--- Records shown ---

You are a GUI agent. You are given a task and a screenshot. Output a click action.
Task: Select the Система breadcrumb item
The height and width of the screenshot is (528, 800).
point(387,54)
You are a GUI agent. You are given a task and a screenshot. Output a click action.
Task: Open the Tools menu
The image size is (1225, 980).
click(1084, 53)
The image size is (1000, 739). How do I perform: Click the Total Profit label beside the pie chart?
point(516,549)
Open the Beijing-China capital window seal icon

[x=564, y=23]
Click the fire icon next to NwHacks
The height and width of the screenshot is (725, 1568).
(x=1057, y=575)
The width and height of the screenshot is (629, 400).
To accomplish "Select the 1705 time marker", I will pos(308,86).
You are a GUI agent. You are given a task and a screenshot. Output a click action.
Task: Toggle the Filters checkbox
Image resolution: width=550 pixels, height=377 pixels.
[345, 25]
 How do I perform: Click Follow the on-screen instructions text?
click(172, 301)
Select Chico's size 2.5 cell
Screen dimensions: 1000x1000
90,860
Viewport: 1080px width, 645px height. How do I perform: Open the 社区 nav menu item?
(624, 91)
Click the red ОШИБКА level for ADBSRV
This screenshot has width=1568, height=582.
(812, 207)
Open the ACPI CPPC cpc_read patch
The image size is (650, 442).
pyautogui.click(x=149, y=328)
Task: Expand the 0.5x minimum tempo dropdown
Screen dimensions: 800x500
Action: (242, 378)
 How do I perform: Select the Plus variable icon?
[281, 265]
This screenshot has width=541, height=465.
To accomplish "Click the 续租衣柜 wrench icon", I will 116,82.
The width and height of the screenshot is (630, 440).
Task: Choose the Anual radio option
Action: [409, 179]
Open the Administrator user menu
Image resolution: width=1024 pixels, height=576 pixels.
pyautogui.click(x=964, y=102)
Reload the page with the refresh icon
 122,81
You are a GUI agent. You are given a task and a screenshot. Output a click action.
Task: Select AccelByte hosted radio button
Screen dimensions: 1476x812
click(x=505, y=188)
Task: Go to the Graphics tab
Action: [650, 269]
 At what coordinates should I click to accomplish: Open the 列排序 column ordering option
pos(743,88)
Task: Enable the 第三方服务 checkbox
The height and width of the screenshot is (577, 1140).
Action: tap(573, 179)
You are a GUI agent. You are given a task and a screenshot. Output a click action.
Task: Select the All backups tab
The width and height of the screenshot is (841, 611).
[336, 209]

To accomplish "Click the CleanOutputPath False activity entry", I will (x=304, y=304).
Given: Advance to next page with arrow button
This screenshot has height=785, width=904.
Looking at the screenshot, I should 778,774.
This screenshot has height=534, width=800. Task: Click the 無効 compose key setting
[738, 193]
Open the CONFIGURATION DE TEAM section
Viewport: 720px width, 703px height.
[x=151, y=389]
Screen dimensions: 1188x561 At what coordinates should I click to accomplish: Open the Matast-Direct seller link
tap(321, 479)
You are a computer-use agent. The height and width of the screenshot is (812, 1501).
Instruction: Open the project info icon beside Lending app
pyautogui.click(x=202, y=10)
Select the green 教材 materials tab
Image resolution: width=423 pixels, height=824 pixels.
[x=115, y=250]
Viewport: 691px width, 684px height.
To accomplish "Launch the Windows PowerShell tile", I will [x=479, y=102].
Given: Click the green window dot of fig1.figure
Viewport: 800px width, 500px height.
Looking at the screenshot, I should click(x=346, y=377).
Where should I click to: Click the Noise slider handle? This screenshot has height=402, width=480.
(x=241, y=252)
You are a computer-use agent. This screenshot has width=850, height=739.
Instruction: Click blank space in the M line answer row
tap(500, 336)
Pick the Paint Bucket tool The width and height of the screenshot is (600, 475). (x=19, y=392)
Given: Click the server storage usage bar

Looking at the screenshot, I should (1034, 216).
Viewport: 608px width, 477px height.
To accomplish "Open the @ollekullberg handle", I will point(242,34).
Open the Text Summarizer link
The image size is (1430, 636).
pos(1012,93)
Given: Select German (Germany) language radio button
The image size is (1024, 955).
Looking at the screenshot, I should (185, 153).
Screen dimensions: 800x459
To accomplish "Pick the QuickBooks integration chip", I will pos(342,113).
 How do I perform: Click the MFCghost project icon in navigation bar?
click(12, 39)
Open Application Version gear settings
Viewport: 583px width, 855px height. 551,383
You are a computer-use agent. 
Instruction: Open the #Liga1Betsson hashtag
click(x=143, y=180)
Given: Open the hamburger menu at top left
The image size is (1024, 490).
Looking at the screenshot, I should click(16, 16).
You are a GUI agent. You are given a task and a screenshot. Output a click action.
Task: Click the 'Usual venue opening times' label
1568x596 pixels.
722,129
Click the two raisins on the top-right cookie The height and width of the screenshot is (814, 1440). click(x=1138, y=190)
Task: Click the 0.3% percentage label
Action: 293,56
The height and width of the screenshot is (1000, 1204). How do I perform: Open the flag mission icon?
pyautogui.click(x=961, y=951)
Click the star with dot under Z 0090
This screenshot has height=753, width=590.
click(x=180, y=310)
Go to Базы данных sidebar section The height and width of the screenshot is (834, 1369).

---

Output the complete data exactly as written.

**Task solution**:
You are a GUI agent. You are given a task and a screenshot. Output a click action.
Task: Select the Система breadcrumb item
The height and width of the screenshot is (528, 800).
point(387,54)
You are a GUI agent. You are given a task and a screenshot. Output a click action.
Task: Open the Tools menu
The image size is (1225, 980).
click(1084, 53)
The image size is (1000, 739). How do I perform: Click the Total Profit label beside the pie chart?
point(516,549)
Open the Beijing-China capital window seal icon

[x=564, y=23]
Click the fire icon next to NwHacks
The height and width of the screenshot is (725, 1568).
(x=1057, y=575)
The width and height of the screenshot is (629, 400).
To accomplish "Select the 1705 time marker", I will pos(308,86).
You are a GUI agent. You are given a task and a screenshot. Output a click action.
Task: Toggle the Filters checkbox
Image resolution: width=550 pixels, height=377 pixels.
[345, 25]
 How do I perform: Click Follow the on-screen instructions text?
click(172, 301)
Select Chico's size 2.5 cell
Screen dimensions: 1000x1000
90,860
Viewport: 1080px width, 645px height. How do I perform: Open the 社区 nav menu item?
(624, 91)
Click the red ОШИБКА level for ADBSRV
This screenshot has width=1568, height=582.
(812, 207)
Open the ACPI CPPC cpc_read patch
The image size is (650, 442).
pyautogui.click(x=149, y=328)
Task: Expand the 0.5x minimum tempo dropdown
Screen dimensions: 800x500
Action: (242, 378)
 How do I perform: Select the Plus variable icon?
[281, 265]
This screenshot has width=541, height=465.
To accomplish "Click the 续租衣柜 wrench icon", I will 116,82.
The width and height of the screenshot is (630, 440).
Task: Choose the Anual radio option
Action: [409, 179]
Open the Administrator user menu
Image resolution: width=1024 pixels, height=576 pixels.
pyautogui.click(x=964, y=102)
Reload the page with the refresh icon
 122,81
You are a GUI agent. You are given a task and a screenshot. Output a click action.
Task: Select AccelByte hosted radio button
Screen dimensions: 1476x812
click(x=505, y=188)
Task: Go to the Graphics tab
Action: [650, 269]
 At what coordinates should I click to accomplish: Open the 列排序 column ordering option
pos(743,88)
Task: Enable the 第三方服务 checkbox
The height and width of the screenshot is (577, 1140).
Action: tap(573, 179)
You are a GUI agent. You are given a task and a screenshot. Output a click action.
Task: Select the All backups tab
The width and height of the screenshot is (841, 611).
[336, 209]

To accomplish "Click the CleanOutputPath False activity entry", I will (x=304, y=304).
Given: Advance to next page with arrow button
This screenshot has height=785, width=904.
Looking at the screenshot, I should 778,774.
This screenshot has height=534, width=800. Task: Click the 無効 compose key setting
[738, 193]
Open the CONFIGURATION DE TEAM section
Viewport: 720px width, 703px height.
[x=151, y=389]
Screen dimensions: 1188x561 At what coordinates should I click to accomplish: Open the Matast-Direct seller link
tap(321, 479)
You are a computer-use agent. The height and width of the screenshot is (812, 1501).
Instruction: Open the project info icon beside Lending app
pyautogui.click(x=202, y=10)
Select the green 教材 materials tab
Image resolution: width=423 pixels, height=824 pixels.
[x=115, y=250]
Viewport: 691px width, 684px height.
To accomplish "Launch the Windows PowerShell tile", I will [x=479, y=102].
Given: Click the green window dot of fig1.figure
Viewport: 800px width, 500px height.
Looking at the screenshot, I should click(x=346, y=377).
Where should I click to: Click the Noise slider handle? This screenshot has height=402, width=480.
(x=241, y=252)
You are a computer-use agent. This screenshot has width=850, height=739.
Instruction: Click blank space in the M line answer row
tap(500, 336)
Pick the Paint Bucket tool The width and height of the screenshot is (600, 475). (x=19, y=392)
Given: Click the server storage usage bar

Looking at the screenshot, I should (1034, 216).
Viewport: 608px width, 477px height.
To accomplish "Open the @ollekullberg handle", I will point(242,34).
Open the Text Summarizer link
The image size is (1430, 636).
pos(1012,93)
Given: Select German (Germany) language radio button
The image size is (1024, 955).
Looking at the screenshot, I should (185, 153).
Screen dimensions: 800x459
To accomplish "Pick the QuickBooks integration chip", I will pos(342,113).
 How do I perform: Click the MFCghost project icon in navigation bar?
click(12, 39)
Open Application Version gear settings
Viewport: 583px width, 855px height. 551,383
You are a computer-use agent. 
Instruction: Open the #Liga1Betsson hashtag
click(x=143, y=180)
Given: Open the hamburger menu at top left
The image size is (1024, 490).
Looking at the screenshot, I should click(16, 16).
You are a GUI agent. You are given a task and a screenshot. Output a click action.
Task: Click the 'Usual venue opening times' label
1568x596 pixels.
722,129
Click the two raisins on the top-right cookie The height and width of the screenshot is (814, 1440). click(x=1138, y=190)
Task: Click the 0.3% percentage label
Action: 293,56
The height and width of the screenshot is (1000, 1204). How do I perform: Open the flag mission icon?
pyautogui.click(x=961, y=951)
Click the star with dot under Z 0090
This screenshot has height=753, width=590.
click(x=180, y=310)
Go to Базы данных sidebar section The height and width of the screenshot is (834, 1369).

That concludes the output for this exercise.